First it would be easier if you defined small. Well the Bushynose Pleco is an option (5 inches) or mabye a clown pleco (about 3 inches), another small (but fairly rair) pleco is the Zebra.


----------



## NatBarry (Feb 19, 2008)

if it didn't matter you about not having a plec then i would go for a corydoras catfish...they are active and very friendly to watch.


----------



## mesapod (Aug 18, 2007)

How big is the tank?


----------



## trashion (Aug 24, 2007)

cories are not a good idea, as they cannot be kept solo (need shoals of 6+) and they do not eat algae.


----------



## Guest (Feb 21, 2008)

Clown Plecos do not eat algae either.......nor do Zebra plecs (when you can find them).

A bristlenose would probably be the best choice. They stay smallish and can be kept solo....and they eat algae.

I really can't think of a better fish that meets all your criteria.


----------



## Guest (Feb 21, 2008)

I would say bristle nose plec.


----------



## jeremy242 (Jan 31, 2006)

Everyone always over looks the L168b rubber lip. All i have ever seen mine eat is algee. I have never seen it take the prepared food or the veggies.


----------



## Obsidian (May 20, 2007)

I had a rubber lip (it was a poor victim of my ignorance when I first set up my tank). While they do great with algae my friend who has owned a fish store and kept fish for over 30 years told me that they do not digest the brown algae. When they die they will have a brown spot in their belly from the undigested algae. Mine had this, and of course I got it when the tank was new and in the brown algae phase of cycling. 

She is the only person I have come across who has made this statement. I have not done any research to back up the truth of the statement. I only know that mine died, and it had the brown spot she described.
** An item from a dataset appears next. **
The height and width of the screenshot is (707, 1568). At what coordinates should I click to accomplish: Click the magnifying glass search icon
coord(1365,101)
I did try to research it once but found nothing detailed enough to answer the question.


----------



## Clerk (Nov 22, 2006)

I dunno about the accuracy of that one Obby.


----------



## darkfalz (May 7, 2006)

We have a BN at work, to be honest I am not a fan of the whiskers. I don't care what kidn of catfish, as long as he/she is cute, small and will eat that brown crud covering the walls.  I will also supplement with wafers and cucumber. My tank is 42 gallons.


----------



## Obsidian (May 20, 2007)

Clerk: Thats why I added the piece about her being the only one I have heard this from. I take it with a grain of salt (bigger than most grains because of her experience) until I hear more about it. 

Darkfalz- I have a female bristlenose: No bristles  She is very cute, but she can get aggressive around her shrimp pellets. Part of that was my fault for not feeding them to her enough, but even with that remedied she is still very protective. She did stop outright attacking fish and went back to just chasing though. I have no idea if this is "normal" bristlenose behavior, or if I have a rogue. 
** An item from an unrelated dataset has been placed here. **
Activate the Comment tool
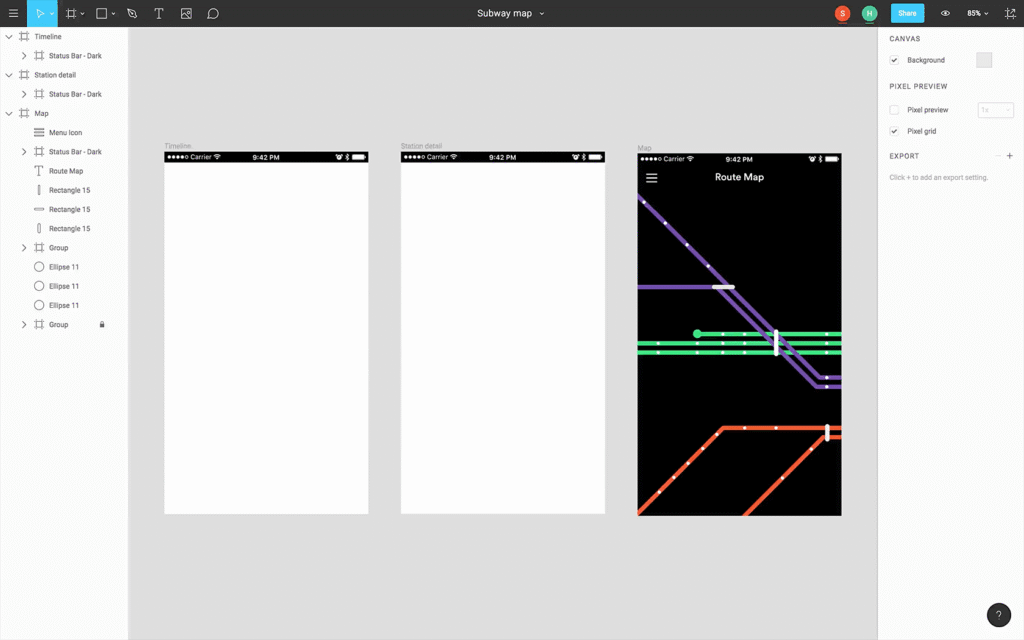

There is a user who breeds them, I THINK it is BV77 (but I am not positive by any means), maybe they can tell you more about their behavior and how to get one with little or no bristles.


----------



## jeremy242 (Jan 31, 2006)

Sorry the L number for the rubber lip is L187b


----------



## Clerk (Nov 22, 2006)

I breed them, females either don't have bristles or short ones around the base of the lip. Females are smaller, and better for smaller tanks then the males.


----------